(Brief):
The required answer is an exact copy of every entry underneath.

(Records for the task):
------------

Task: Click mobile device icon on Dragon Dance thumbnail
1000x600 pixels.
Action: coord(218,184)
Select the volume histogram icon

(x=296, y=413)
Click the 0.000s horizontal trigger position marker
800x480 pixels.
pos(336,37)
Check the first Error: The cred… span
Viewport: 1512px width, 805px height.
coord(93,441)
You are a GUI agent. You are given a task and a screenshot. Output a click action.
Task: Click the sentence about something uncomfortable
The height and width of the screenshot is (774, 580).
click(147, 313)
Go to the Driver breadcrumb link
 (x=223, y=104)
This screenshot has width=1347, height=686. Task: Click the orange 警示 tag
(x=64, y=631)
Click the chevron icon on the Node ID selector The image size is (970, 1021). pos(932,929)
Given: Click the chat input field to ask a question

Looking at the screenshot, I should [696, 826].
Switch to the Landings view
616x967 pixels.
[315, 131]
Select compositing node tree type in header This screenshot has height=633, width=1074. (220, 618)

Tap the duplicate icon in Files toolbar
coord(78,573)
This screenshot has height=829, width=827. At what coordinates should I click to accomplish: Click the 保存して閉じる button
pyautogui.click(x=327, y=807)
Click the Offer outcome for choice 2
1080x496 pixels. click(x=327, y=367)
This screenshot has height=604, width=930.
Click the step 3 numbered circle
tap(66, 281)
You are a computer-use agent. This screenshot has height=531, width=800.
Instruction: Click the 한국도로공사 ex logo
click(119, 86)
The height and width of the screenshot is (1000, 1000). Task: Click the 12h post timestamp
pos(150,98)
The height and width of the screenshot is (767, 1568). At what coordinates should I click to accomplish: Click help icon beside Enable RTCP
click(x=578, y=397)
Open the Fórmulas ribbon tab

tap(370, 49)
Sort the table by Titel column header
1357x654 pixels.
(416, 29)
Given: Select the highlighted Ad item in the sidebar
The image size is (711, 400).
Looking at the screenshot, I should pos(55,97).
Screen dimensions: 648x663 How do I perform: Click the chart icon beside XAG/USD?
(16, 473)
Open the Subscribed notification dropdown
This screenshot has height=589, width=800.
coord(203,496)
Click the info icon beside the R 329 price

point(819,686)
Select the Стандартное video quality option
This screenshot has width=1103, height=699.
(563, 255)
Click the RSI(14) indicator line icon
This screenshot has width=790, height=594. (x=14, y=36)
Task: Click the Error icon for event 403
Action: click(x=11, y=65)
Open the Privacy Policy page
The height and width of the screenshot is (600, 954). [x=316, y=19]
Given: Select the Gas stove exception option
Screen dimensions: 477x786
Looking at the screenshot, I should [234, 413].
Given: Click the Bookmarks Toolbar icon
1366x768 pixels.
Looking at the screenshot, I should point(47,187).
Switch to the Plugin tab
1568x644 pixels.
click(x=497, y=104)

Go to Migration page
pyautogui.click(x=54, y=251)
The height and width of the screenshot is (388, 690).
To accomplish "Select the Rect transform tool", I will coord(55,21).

------------

(Result for this task):
Task: Click mobile device icon on Dragon Dance thumbnail
1000x600 pixels.
Action: coord(218,184)
Select the volume histogram icon

(x=296, y=413)
Click the 0.000s horizontal trigger position marker
800x480 pixels.
pos(336,37)
Check the first Error: The cred… span
Viewport: 1512px width, 805px height.
coord(93,441)
You are a GUI agent. You are given a task and a screenshot. Output a click action.
Task: Click the sentence about something uncomfortable
The height and width of the screenshot is (774, 580).
click(147, 313)
Go to the Driver breadcrumb link
 (x=223, y=104)
This screenshot has width=1347, height=686. Task: Click the orange 警示 tag
(x=64, y=631)
Click the chevron icon on the Node ID selector The image size is (970, 1021). pos(932,929)
Given: Click the chat input field to ask a question

Looking at the screenshot, I should [696, 826].
Switch to the Landings view
616x967 pixels.
[315, 131]
Select compositing node tree type in header This screenshot has height=633, width=1074. (220, 618)

Tap the duplicate icon in Files toolbar
coord(78,573)
This screenshot has height=829, width=827. At what coordinates should I click to accomplish: Click the 保存して閉じる button
pyautogui.click(x=327, y=807)
Click the Offer outcome for choice 2
1080x496 pixels. click(x=327, y=367)
This screenshot has height=604, width=930.
Click the step 3 numbered circle
tap(66, 281)
You are a computer-use agent. This screenshot has height=531, width=800.
Instruction: Click the 한국도로공사 ex logo
click(119, 86)
The height and width of the screenshot is (1000, 1000). Task: Click the 12h post timestamp
pos(150,98)
The height and width of the screenshot is (767, 1568). At what coordinates should I click to accomplish: Click help icon beside Enable RTCP
click(x=578, y=397)
Open the Fórmulas ribbon tab

tap(370, 49)
Sort the table by Titel column header
1357x654 pixels.
(416, 29)
Given: Select the highlighted Ad item in the sidebar
The image size is (711, 400).
Looking at the screenshot, I should pos(55,97).
Screen dimensions: 648x663 How do I perform: Click the chart icon beside XAG/USD?
(16, 473)
Open the Subscribed notification dropdown
This screenshot has height=589, width=800.
coord(203,496)
Click the info icon beside the R 329 price

point(819,686)
Select the Стандартное video quality option
This screenshot has width=1103, height=699.
(563, 255)
Click the RSI(14) indicator line icon
This screenshot has width=790, height=594. (x=14, y=36)
Task: Click the Error icon for event 403
Action: click(x=11, y=65)
Open the Privacy Policy page
The height and width of the screenshot is (600, 954). [x=316, y=19]
Given: Select the Gas stove exception option
Screen dimensions: 477x786
Looking at the screenshot, I should [234, 413].
Given: Click the Bookmarks Toolbar icon
1366x768 pixels.
Looking at the screenshot, I should point(47,187).
Switch to the Plugin tab
1568x644 pixels.
click(x=497, y=104)

Go to Migration page
pyautogui.click(x=54, y=251)
The height and width of the screenshot is (388, 690).
To accomplish "Select the Rect transform tool", I will coord(55,21).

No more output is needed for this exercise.